▸ The task
Select every line below containing the word "computer".

[[ Material to process open ]]

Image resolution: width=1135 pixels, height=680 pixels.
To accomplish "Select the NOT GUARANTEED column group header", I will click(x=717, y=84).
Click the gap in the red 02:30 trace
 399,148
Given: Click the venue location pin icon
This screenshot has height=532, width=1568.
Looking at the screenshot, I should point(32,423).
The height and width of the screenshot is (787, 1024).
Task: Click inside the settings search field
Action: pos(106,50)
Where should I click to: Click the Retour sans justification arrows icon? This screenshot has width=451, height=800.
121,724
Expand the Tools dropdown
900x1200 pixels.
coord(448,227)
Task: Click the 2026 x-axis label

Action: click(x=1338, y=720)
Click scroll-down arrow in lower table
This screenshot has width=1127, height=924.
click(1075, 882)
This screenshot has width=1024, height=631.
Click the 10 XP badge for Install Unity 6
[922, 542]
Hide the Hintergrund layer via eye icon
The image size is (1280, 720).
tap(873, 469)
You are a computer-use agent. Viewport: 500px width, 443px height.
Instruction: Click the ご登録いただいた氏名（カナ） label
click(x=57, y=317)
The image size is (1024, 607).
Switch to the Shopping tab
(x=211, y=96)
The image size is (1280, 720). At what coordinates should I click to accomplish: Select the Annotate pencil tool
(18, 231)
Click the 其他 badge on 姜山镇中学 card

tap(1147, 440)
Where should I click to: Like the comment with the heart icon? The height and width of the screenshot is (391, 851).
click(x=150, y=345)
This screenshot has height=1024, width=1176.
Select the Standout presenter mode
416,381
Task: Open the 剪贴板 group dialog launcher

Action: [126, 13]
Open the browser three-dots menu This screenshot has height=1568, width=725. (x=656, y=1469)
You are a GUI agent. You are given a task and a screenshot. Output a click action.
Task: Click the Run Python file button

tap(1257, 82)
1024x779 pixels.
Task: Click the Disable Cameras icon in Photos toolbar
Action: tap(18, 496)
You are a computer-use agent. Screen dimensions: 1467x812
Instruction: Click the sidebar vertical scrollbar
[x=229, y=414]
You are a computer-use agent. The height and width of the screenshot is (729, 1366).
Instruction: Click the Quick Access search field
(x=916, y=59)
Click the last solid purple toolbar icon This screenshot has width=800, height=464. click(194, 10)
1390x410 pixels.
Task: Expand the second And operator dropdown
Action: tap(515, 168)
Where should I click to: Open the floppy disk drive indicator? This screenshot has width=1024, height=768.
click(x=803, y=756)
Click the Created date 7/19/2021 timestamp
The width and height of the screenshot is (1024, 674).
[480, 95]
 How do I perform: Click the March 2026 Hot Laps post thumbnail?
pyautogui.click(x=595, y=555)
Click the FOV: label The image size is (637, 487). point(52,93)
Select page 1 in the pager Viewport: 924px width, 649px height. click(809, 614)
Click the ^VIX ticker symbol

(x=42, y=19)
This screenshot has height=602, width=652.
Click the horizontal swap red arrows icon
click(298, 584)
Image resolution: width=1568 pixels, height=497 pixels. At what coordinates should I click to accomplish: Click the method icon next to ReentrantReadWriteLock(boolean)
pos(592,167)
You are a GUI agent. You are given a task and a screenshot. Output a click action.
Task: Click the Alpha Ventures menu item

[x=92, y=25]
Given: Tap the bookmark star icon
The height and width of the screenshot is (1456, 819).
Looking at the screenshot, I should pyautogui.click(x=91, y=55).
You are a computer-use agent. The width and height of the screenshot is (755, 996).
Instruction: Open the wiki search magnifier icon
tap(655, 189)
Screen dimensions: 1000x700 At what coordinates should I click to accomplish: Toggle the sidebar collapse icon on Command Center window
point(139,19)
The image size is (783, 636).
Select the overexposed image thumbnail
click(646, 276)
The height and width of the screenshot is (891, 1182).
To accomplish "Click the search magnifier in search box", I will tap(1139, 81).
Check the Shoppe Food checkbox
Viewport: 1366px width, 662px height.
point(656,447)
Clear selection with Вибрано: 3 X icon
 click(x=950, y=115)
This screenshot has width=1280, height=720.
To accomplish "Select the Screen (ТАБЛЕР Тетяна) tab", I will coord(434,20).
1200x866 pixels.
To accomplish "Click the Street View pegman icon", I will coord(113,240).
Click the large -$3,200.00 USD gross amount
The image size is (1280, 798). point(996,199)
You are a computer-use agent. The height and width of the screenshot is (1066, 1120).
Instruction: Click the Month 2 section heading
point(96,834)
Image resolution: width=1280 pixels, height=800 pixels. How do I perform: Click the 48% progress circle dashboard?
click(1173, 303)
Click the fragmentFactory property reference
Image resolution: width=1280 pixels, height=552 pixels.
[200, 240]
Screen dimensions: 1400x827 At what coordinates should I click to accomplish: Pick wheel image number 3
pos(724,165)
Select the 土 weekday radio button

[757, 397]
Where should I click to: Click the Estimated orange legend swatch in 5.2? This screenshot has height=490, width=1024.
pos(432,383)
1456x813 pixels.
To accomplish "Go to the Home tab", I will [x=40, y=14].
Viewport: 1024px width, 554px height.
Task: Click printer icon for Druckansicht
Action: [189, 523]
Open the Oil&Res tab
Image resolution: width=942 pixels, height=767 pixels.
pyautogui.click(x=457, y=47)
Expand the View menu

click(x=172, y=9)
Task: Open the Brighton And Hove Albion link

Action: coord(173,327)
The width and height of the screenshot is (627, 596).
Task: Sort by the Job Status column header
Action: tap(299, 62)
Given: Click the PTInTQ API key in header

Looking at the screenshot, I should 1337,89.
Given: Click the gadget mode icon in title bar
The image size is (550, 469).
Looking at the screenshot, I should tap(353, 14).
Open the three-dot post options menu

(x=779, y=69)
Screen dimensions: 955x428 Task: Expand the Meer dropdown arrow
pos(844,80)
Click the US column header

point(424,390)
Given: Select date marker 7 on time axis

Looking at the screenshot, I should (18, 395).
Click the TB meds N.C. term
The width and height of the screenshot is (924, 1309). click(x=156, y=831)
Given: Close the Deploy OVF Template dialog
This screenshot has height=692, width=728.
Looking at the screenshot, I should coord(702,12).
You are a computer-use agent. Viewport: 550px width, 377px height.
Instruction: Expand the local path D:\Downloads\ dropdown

[[ Material to process closed ]]

▸ Result of the exercise
You are a computer-use agent. Viewport: 500px width, 443px height.
You are a computer-use agent. Screen dimensions: 1467x812
You are a computer-use agent. The height and width of the screenshot is (729, 1366).
You are a computer-use agent. The width and height of the screenshot is (755, 996).
You are a computer-use agent. The height and width of the screenshot is (1066, 1120).
You are a computer-use agent. Viewport: 550px width, 377px height.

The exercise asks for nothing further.